PROBLEMS =>
(1) According to the euro area GDP note, what was France's quarter-over-quarter GDP result in Q4?
(2) Carry on the euro area GDP note from its last sentence.

EXCERPTED PASSAGE =>
[BEGIN]

Via email from Barclays Capital : Euro Area Q4 'Flash' GDP at -0.3% Quarter Over Quarter
Eurostat has estimated that euro area GDP contracted by 0.3% q/q in Q4 in its "flash" form (BC & consensus: -0.4% q/q). This is the first negative reading since Q2 09 (-0.2% q/q), and the most negative since Q1 09 (-2.7% q/q).

As we have already pointed out in our earlier comment (Euro area Q4 GDP wrap-up: Divergent news but still looking for -0.4% q/q for the euro area), today's outturn is the result of a diverging trend vs expectations. On the negative side, we estimate (because we have applied our own seasonal adjustment to the published non-seasonally adjusted data) that the Greek GDP fell by 5.1% q/q, much more strongly than our -1.0% q/q forecast, and the Netherlands also dropped by a severe -0.7% q/q (BC & consensus: -0.3% q/q). Italy also came in below expectations (-0.1pp) at -0.7% q/q. On the bright side, Germany (-0.2% q/q, vs -0.4% q/q expected) and particularly France (+0.2% q/q, vs -0.2% q/q projected) came in stronger than expected.

[END]

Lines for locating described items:
[BEGIN]

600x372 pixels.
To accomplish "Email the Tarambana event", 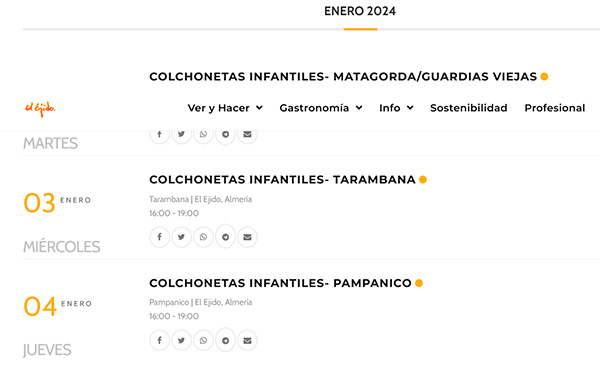I will click(x=247, y=237).
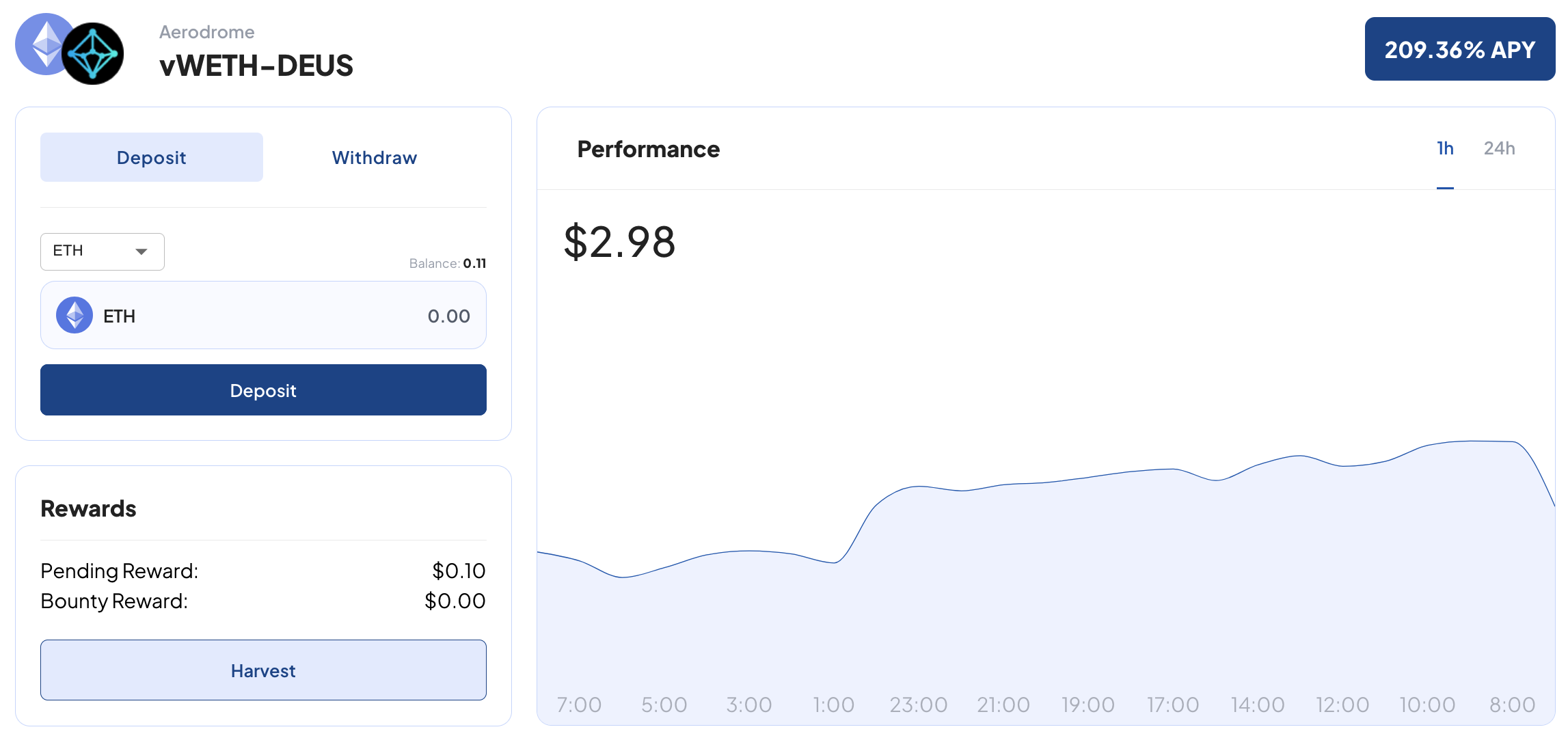Click the dropdown arrow next to ETH
Image resolution: width=1568 pixels, height=738 pixels.
pyautogui.click(x=141, y=251)
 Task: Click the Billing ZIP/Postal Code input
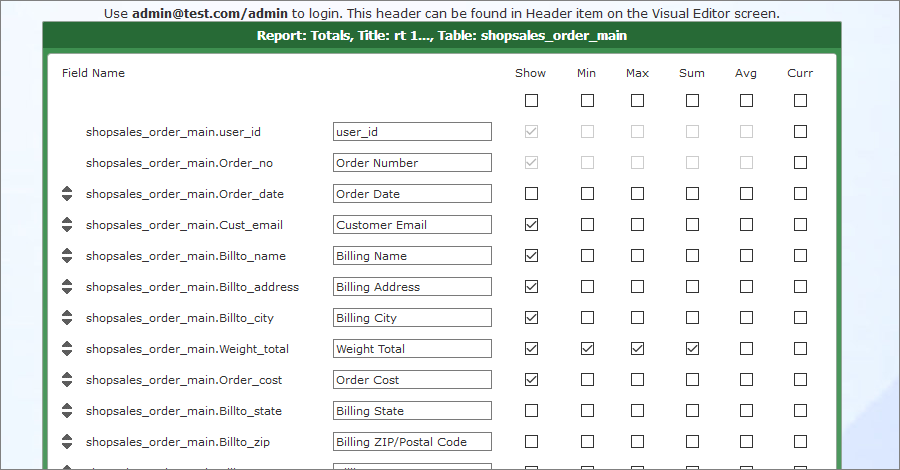(x=412, y=442)
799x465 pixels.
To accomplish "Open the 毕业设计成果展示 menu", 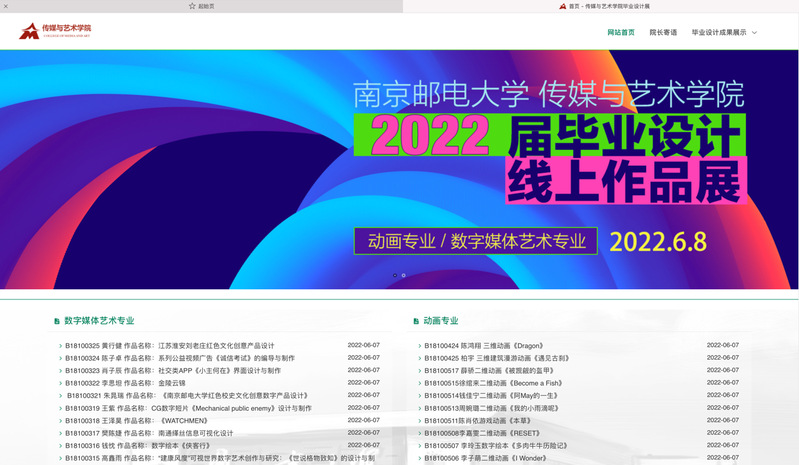I will pos(718,32).
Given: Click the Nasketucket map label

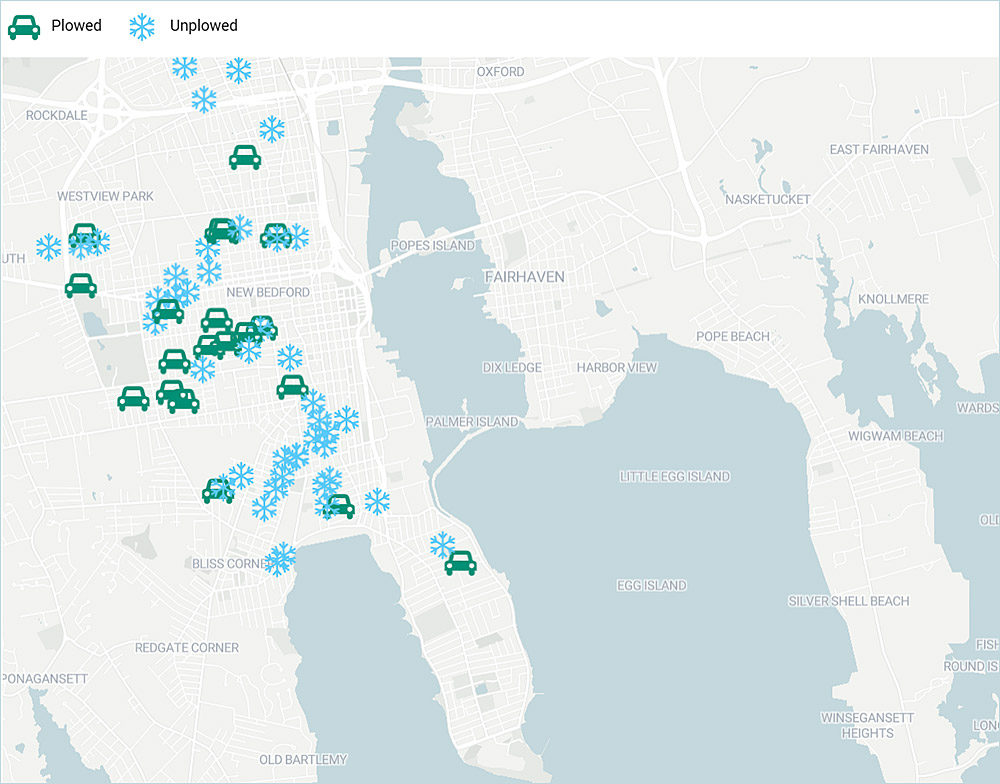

[END]

ANSWERS TO THE EXERCISES =>
(1) +0.2% q/q

(2)
After pencilling in the actual GDP levels for France and the Netherlands, and the quarterly changes from the eurostat release for the other countries (using FSO for Germany), our tracking estimate is at -0.358% q/q, thus close to the rounding point. Beyond the fact that we don't have any precise information about the exact quarterly change for other large economies (Germany, Italy, Spain) - where decimal places can play a significant role - we would like also to highlight that Ireland should also be considered a significant source of uncertainty. Due to the usual volatility of its GDP quarterly path, it could almost make the overall aggregation sway one way on its own. We currently expect Irish Q4 GDP to fall by 0.7% q/q (after -1.9% q/q in Q3 and +1.4% q/q in Q2).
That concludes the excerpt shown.